### ABOUT THIS EXERCISE
From the listing below, copy only the lines from the line that contains "ЕЕЗ L7E Електричен карго" to the line that contains "accéder à la campagne (876, 1017)", counting those two lines as part of the copy.
*** Block opens ***
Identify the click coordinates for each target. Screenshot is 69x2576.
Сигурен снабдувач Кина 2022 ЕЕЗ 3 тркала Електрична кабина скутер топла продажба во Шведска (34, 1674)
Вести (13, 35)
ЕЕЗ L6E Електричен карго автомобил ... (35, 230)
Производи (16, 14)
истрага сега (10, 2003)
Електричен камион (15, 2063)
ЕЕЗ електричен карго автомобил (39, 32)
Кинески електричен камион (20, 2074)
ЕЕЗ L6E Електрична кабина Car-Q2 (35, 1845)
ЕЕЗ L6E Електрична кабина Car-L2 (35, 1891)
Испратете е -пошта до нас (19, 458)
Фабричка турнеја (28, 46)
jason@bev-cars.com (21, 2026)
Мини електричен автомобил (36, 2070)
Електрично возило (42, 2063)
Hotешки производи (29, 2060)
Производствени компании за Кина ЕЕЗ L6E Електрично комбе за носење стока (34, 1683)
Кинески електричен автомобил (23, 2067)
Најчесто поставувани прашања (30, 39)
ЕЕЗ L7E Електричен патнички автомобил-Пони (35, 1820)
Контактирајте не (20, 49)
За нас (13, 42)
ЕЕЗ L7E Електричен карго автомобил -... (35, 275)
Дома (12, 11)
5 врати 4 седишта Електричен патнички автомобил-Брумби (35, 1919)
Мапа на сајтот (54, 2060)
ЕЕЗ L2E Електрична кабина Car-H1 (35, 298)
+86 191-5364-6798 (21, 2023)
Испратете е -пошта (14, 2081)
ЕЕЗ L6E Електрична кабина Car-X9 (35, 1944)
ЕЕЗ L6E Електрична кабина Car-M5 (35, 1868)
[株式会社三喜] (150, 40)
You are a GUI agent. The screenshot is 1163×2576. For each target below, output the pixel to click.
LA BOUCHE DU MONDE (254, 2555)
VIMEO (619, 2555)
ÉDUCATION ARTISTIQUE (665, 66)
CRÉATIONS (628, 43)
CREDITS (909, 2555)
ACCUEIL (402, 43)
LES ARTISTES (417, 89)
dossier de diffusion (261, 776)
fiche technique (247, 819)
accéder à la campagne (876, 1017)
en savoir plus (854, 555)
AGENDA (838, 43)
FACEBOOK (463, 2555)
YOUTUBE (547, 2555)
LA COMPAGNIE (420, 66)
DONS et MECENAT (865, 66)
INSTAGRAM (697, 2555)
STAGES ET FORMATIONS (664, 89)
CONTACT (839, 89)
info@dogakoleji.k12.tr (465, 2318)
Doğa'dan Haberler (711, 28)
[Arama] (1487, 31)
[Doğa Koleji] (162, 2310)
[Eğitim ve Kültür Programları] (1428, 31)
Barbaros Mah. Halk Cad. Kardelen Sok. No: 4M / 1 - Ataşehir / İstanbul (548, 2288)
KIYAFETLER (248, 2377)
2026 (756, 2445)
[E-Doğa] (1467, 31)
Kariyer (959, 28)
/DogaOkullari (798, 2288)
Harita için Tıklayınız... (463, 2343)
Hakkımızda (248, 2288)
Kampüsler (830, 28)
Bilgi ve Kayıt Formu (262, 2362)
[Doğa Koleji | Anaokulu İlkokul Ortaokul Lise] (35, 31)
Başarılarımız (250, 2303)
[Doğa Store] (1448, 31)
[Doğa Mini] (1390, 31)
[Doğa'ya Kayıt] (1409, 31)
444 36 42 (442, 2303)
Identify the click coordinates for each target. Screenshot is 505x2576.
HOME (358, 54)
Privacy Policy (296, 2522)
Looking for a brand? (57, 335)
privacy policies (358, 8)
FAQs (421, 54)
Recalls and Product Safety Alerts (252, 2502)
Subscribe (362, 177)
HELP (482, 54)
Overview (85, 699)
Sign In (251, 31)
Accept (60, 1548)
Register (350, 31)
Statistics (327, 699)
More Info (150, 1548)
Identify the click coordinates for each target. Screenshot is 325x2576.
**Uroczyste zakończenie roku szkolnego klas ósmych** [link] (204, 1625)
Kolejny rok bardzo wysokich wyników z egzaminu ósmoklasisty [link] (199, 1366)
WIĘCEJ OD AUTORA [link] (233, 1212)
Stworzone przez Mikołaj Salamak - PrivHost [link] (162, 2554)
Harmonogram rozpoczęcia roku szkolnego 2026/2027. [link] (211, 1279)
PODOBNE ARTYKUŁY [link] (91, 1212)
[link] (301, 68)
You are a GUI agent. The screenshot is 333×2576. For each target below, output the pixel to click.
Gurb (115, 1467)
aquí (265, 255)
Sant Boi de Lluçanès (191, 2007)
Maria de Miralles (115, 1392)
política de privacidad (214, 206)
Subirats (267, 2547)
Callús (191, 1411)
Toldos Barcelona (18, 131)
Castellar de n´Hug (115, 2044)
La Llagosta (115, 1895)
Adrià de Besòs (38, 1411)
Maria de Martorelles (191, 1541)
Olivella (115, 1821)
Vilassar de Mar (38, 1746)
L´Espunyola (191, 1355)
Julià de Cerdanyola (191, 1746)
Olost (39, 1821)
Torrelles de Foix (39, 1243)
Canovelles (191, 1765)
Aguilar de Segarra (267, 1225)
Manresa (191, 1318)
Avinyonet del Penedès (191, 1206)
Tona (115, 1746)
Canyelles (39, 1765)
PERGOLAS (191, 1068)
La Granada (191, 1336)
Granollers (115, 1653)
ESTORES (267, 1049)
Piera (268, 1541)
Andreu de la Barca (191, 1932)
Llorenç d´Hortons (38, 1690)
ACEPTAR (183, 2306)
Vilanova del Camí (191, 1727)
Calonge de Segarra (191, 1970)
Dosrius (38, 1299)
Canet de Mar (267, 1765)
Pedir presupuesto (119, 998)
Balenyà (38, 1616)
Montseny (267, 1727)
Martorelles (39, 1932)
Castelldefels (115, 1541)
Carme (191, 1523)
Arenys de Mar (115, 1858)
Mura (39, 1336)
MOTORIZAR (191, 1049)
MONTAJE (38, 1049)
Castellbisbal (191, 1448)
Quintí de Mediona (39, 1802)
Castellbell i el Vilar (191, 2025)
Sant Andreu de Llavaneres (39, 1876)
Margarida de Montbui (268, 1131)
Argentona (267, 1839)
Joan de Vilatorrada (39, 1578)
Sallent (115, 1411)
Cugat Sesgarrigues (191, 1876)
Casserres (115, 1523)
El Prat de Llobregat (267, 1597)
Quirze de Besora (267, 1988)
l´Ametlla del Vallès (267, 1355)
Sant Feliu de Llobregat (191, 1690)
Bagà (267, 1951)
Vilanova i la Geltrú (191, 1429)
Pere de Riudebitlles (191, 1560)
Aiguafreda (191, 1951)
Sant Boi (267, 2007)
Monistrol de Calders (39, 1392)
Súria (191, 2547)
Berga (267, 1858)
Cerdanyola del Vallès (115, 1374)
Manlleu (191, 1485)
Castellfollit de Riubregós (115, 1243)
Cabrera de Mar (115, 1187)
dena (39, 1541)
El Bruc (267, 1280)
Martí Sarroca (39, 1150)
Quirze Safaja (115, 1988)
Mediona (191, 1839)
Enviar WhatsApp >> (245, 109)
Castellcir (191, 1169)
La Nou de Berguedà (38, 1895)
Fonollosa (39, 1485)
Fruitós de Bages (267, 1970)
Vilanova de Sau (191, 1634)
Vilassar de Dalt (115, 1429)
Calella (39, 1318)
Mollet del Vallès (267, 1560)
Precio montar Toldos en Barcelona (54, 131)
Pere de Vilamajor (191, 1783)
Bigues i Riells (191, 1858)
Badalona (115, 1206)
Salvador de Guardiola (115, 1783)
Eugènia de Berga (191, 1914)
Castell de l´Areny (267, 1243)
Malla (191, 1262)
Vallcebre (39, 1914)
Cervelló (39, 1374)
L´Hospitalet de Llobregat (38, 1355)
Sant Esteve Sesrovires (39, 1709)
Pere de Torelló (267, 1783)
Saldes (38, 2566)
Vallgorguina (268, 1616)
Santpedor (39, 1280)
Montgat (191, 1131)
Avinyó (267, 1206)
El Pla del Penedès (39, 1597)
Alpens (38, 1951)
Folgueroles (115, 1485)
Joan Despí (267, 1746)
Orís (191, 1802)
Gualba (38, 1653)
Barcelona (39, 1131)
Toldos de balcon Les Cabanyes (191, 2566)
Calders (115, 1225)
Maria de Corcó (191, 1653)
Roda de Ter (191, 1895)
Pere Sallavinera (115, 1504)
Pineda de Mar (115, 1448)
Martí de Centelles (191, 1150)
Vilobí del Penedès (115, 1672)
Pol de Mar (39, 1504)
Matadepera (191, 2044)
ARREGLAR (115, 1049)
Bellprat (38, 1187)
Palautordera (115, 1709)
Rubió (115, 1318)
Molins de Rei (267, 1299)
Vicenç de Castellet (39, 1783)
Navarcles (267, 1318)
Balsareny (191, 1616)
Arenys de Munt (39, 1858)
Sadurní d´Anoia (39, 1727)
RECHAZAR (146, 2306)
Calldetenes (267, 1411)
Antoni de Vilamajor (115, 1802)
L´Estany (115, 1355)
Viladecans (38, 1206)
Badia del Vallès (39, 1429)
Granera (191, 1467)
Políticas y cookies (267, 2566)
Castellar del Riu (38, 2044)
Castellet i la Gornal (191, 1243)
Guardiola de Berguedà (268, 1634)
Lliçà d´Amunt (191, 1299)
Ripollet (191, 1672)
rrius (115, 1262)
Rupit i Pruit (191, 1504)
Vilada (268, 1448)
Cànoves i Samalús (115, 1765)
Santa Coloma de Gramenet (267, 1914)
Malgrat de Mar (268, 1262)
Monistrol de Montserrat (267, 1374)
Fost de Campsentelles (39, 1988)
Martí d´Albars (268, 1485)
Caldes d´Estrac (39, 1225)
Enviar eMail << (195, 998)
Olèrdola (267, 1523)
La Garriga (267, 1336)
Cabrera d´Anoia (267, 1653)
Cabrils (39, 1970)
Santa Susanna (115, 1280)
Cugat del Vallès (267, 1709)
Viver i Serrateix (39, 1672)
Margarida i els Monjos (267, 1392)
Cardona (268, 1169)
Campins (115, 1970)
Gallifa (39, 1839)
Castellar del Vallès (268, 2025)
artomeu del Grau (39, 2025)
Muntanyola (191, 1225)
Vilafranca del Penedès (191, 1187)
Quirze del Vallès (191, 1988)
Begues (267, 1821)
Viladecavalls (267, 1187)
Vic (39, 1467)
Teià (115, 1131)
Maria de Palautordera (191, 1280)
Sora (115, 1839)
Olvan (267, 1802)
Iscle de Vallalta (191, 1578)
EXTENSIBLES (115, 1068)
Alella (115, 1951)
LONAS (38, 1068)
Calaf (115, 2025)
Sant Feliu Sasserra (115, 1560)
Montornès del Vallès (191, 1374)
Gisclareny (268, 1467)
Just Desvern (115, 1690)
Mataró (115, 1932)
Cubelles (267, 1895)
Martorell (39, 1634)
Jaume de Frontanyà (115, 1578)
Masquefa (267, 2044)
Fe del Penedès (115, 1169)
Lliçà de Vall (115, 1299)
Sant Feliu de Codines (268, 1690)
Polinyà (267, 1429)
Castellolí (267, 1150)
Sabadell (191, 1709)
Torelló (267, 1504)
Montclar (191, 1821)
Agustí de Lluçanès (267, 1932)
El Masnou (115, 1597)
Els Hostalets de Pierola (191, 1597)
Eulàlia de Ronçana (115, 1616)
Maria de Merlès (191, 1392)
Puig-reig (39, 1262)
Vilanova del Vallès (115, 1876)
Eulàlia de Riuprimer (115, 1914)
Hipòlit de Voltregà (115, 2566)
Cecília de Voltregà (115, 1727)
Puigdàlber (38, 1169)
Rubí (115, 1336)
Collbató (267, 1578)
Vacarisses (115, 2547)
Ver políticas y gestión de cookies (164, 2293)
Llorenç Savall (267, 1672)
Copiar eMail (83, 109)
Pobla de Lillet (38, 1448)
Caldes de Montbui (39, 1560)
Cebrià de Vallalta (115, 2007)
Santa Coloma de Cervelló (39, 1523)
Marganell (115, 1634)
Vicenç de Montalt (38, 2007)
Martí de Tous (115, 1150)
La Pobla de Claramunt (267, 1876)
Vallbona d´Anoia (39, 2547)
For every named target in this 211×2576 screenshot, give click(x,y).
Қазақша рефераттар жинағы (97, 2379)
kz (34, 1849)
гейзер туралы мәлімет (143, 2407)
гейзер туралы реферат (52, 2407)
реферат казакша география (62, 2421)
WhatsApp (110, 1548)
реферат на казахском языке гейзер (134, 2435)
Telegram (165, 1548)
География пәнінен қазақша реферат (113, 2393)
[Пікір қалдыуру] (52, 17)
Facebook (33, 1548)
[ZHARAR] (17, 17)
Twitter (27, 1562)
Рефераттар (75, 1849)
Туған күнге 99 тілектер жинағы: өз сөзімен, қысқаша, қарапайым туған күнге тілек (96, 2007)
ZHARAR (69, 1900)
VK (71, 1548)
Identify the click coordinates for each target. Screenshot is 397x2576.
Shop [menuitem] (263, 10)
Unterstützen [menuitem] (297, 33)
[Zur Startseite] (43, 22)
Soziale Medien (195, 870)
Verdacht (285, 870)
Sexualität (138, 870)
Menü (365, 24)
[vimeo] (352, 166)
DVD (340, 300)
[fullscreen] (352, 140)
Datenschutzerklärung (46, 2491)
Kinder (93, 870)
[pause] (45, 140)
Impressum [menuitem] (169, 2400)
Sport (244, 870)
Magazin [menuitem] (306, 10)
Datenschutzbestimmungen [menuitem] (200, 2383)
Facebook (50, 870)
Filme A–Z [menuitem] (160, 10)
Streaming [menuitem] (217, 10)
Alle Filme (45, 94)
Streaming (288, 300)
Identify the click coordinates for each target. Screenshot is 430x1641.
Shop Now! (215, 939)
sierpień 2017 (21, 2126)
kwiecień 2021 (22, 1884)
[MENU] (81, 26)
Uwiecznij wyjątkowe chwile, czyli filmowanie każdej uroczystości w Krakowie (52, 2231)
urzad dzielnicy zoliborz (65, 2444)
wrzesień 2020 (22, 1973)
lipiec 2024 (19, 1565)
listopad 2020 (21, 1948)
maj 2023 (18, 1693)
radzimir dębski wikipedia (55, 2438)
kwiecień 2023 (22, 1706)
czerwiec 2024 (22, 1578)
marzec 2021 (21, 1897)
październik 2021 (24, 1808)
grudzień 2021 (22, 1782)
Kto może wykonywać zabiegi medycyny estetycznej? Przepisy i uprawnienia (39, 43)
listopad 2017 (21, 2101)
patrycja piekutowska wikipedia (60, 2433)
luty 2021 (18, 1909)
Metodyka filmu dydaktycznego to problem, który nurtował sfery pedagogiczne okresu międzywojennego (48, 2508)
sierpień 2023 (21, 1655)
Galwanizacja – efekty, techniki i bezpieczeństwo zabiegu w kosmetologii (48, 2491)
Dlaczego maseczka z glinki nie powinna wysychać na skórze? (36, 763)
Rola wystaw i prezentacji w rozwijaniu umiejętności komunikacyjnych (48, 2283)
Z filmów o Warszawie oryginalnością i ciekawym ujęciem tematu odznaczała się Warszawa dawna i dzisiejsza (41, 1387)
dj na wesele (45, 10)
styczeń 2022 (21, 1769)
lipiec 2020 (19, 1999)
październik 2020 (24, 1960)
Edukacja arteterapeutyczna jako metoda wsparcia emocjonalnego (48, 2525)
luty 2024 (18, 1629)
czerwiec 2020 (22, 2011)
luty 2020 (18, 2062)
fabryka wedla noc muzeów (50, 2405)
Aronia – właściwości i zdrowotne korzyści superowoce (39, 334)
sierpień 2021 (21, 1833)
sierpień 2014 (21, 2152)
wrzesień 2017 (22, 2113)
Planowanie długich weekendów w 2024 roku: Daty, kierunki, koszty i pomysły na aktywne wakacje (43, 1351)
*** Block closes ***
### EXERCISE OUTPUT
ЕЕЗ L7E Електричен карго автомобил -... (35, 275)
Дома (12, 11)
5 врати 4 седишта Електричен патнички автомобил-Брумби (35, 1919)
Мапа на сајтот (54, 2060)
ЕЕЗ L2E Електрична кабина Car-H1 (35, 298)
+86 191-5364-6798 (21, 2023)
Испратете е -пошта (14, 2081)
ЕЕЗ L6E Електрична кабина Car-X9 (35, 1944)
ЕЕЗ L6E Електрична кабина Car-M5 (35, 1868)
[株式会社三喜] (150, 40)
You are a GUI agent. The screenshot is 1163×2576. For each target below, output the pixel to click.
LA BOUCHE DU MONDE (254, 2555)
VIMEO (619, 2555)
ÉDUCATION ARTISTIQUE (665, 66)
CRÉATIONS (628, 43)
CREDITS (909, 2555)
ACCUEIL (402, 43)
LES ARTISTES (417, 89)
dossier de diffusion (261, 776)
fiche technique (247, 819)
accéder à la campagne (876, 1017)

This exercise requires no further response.